The second one gave the best results.
As mentioned above, the predicted time series had very different scales with a median/min ratio of about 35 and max/median of about 100, so that 1% of the data was responsible for 25% of the final metric and about 25% of the data was responsible for 90% of the final metric. Using absolute values as targets resulted in very unstable training (which is logical since a significant portion of the data had little or no effect on the loss function). After I took individually scaled time series as target values, the learning behavior changed dramatically. But this led to task substitution, so that the problem to be solved was different from the one defined in the competition.

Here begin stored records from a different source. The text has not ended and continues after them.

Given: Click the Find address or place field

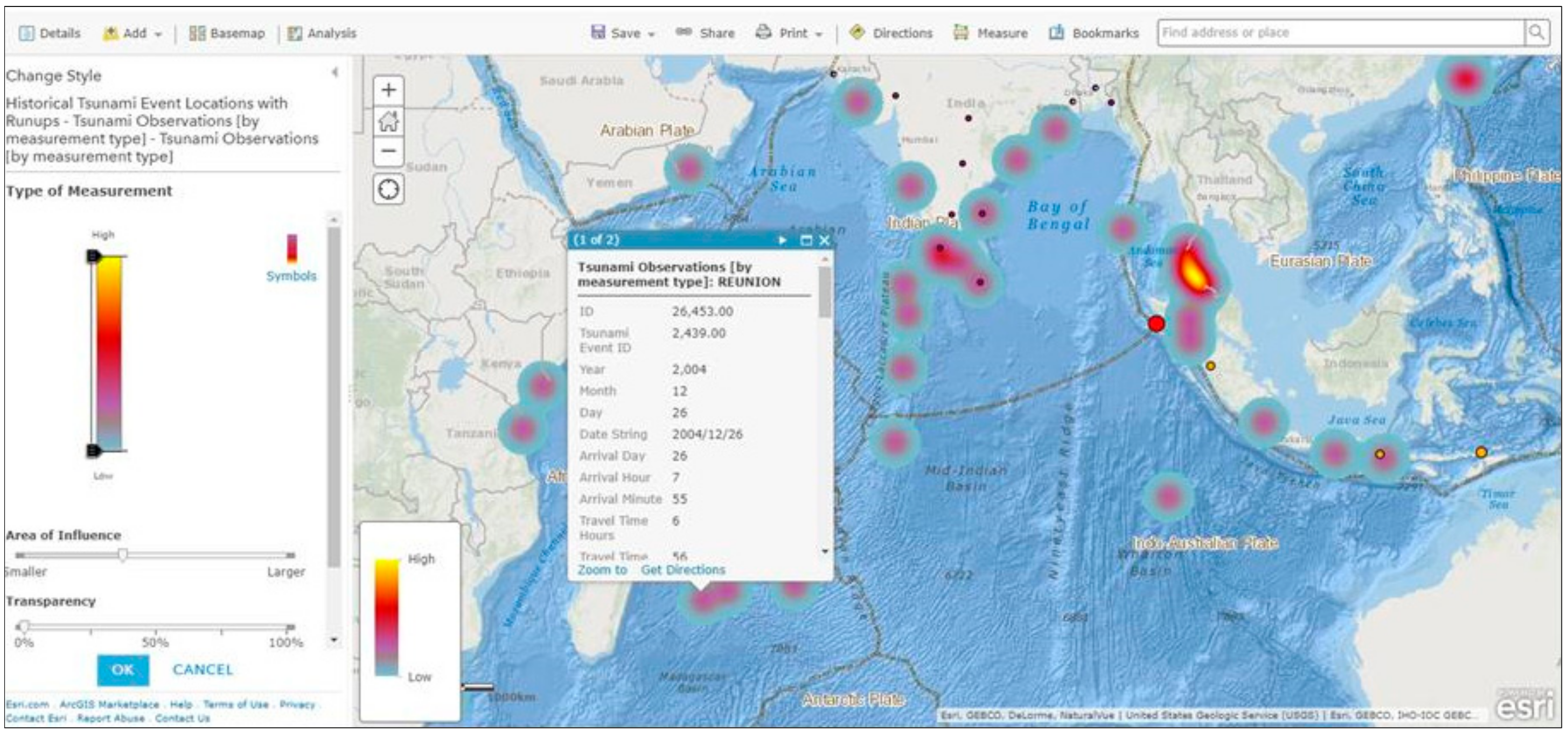Looking at the screenshot, I should tap(1339, 32).
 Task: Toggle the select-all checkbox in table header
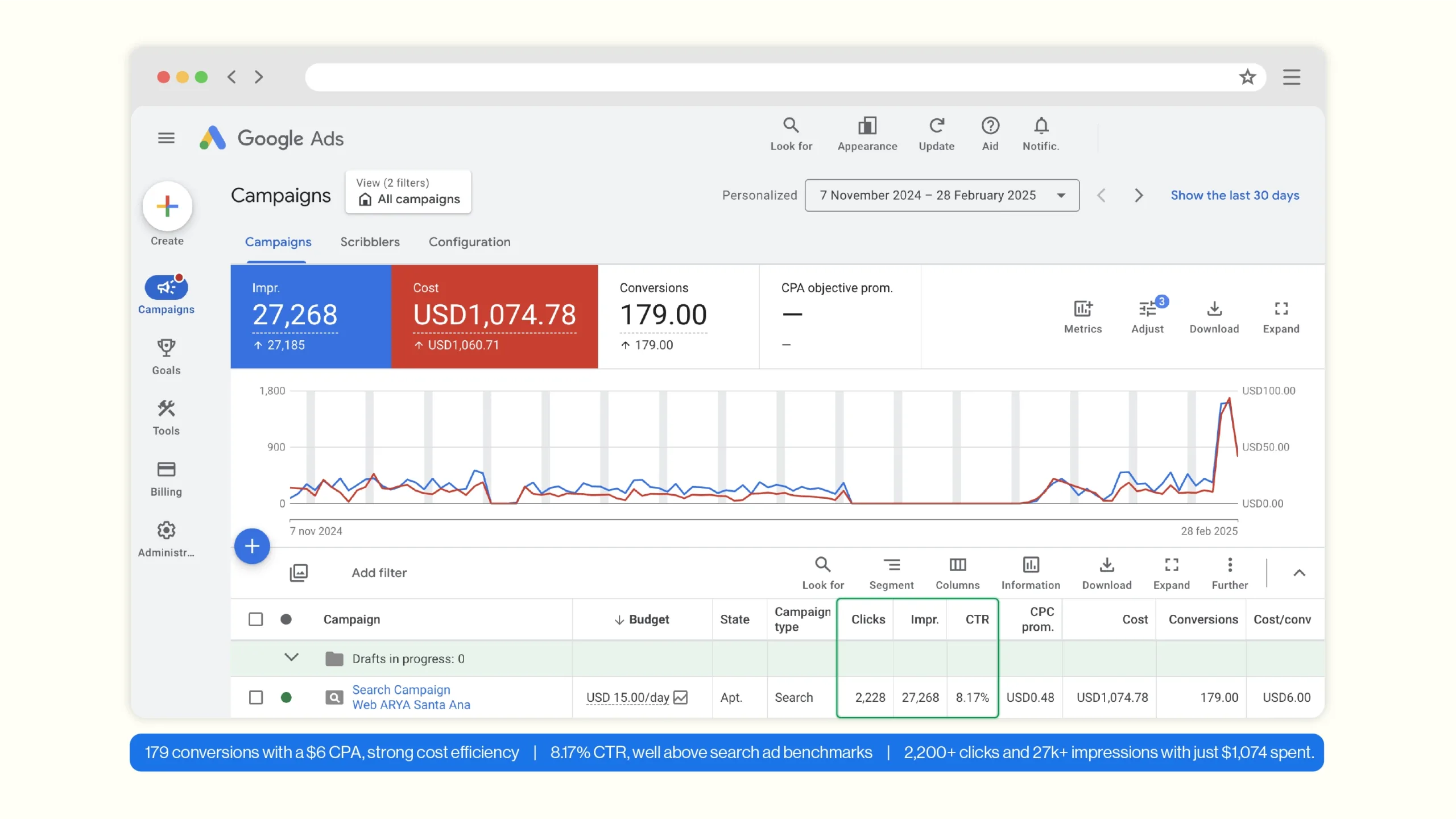point(256,619)
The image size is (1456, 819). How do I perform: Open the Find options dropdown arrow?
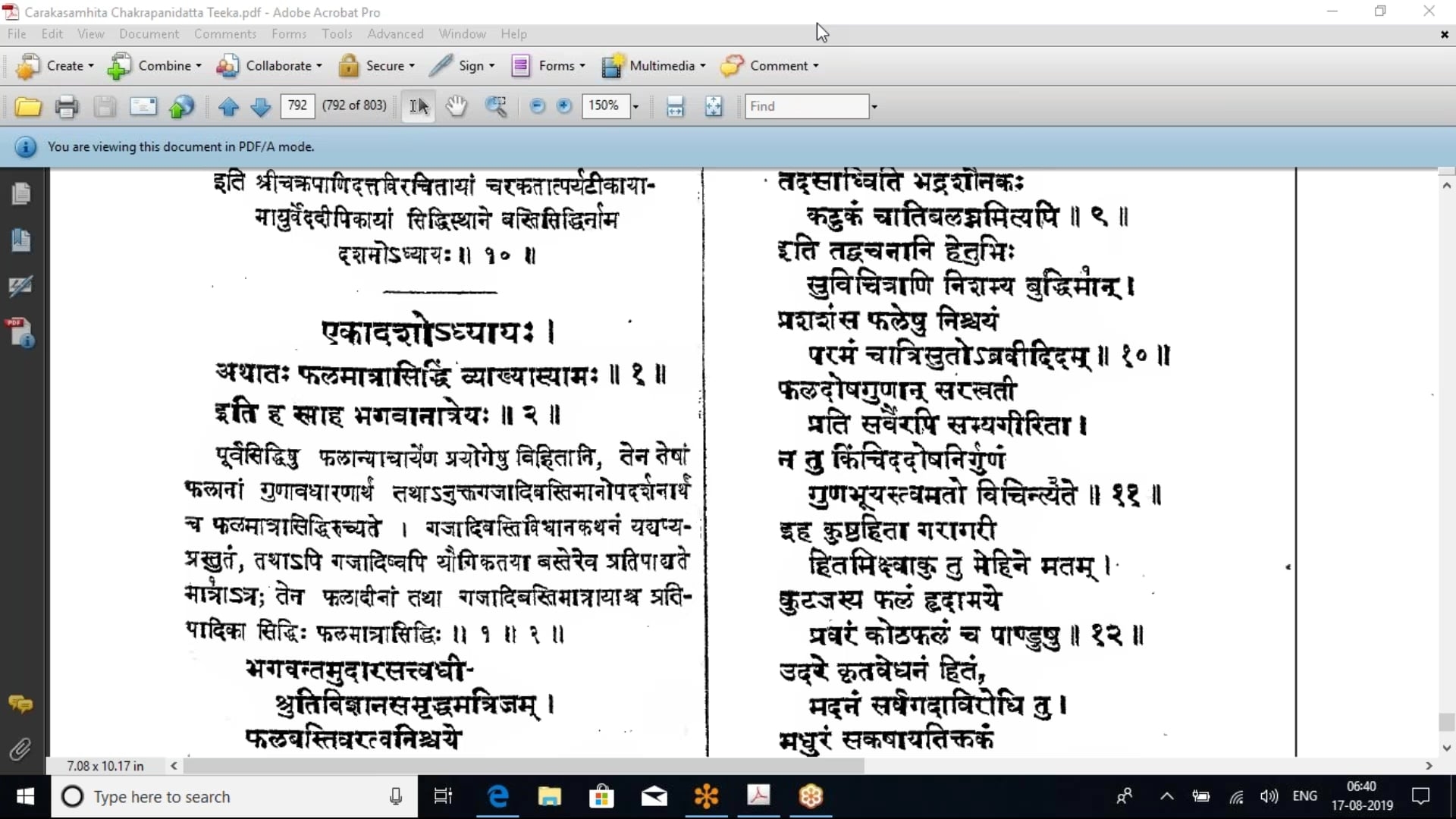point(874,106)
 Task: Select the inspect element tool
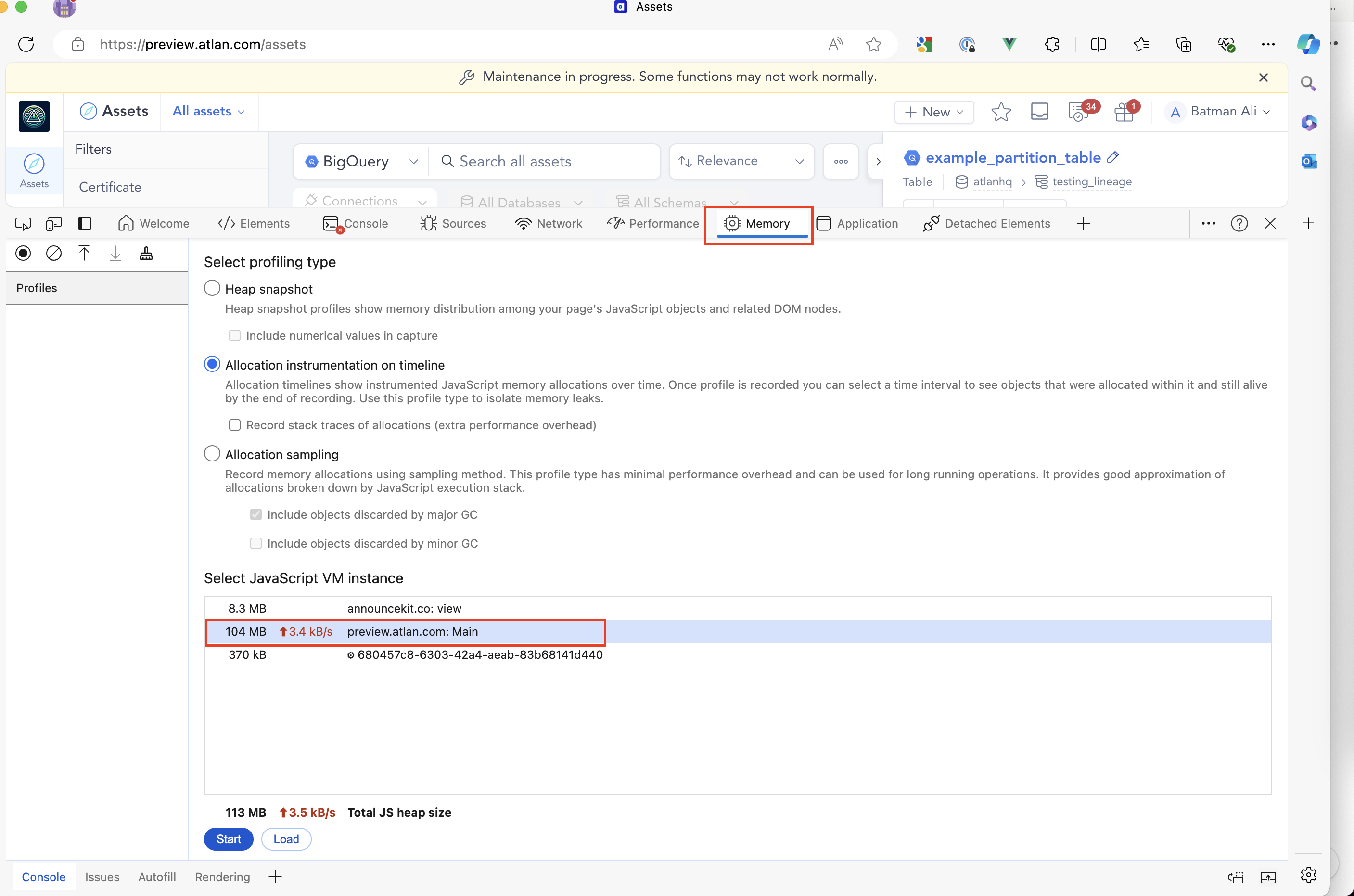coord(23,223)
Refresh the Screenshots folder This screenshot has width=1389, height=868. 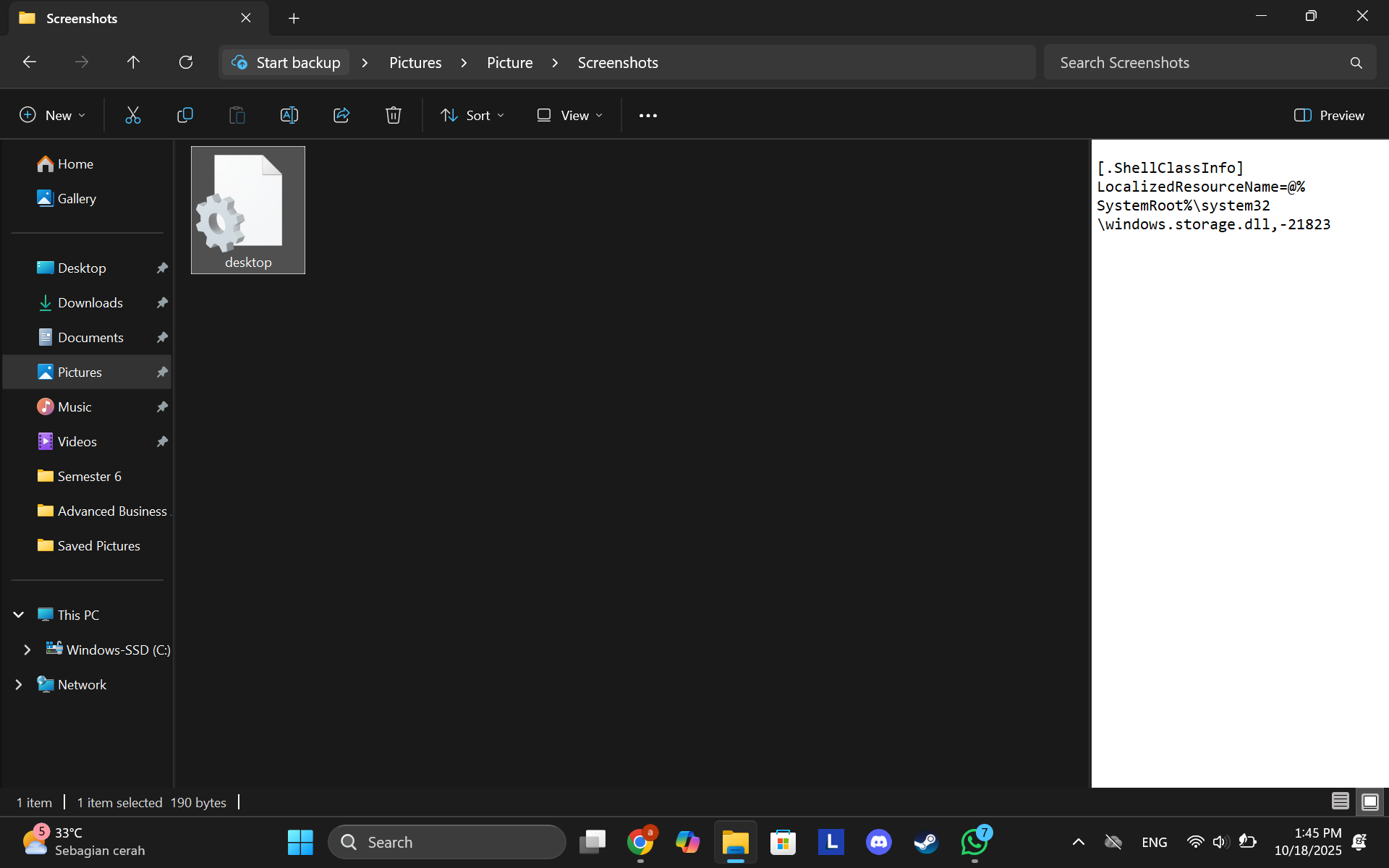pos(186,62)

Nevertheless this substitution allowed to get quite good ultimate result, but it was not enough to make it to the top of the leaderboard.
Below I would like to point out a few observations that I find interesting:
- Loss function:
- Individual scaling for each of consumption/production time series was crucial
- MSE loss worked a little bit better as MAE (target metric)
- Low embedding dimensionality worked better than larger
- The distribution of the last 15% of the target values differs from the rest, that lead to wrong batch normalization on evaluation, so it was crucial to use
track_running_stats=False
flag innn.BatchNorm1d
- Minmax normalization worked better as standard scaler
- Using a one-day history provided better quality than using a longer history
- I tried to use a weighted loss function, but it followed to underfitting
Unfortunately, I joined the competition too late (the deadline was less than two weeks away), so I was only interested in the overall quality of the approach and didn't invest much time in model tuning.
I was able to get rather stable model quality (without stacking):
- training metric (MAE on individually normalized time series): 0.045 - 0.046
- target metric (MAE on absolute values): 64-66. As a benchmark: first place (out of about 2600 teams) was 57.5
Due to limited time and computing resources, I could not afford to experiment with too many different architectures as well as hyperperparameters tuning. However, I believe the approach could have achieved better results, as well as be more effective in case of more balanced data.
In any way the model can be used as a baseline, as it can be used almost out of the box, since it requires minimal adjustments and no feature engineering, yet still delivers reasonably accurate results.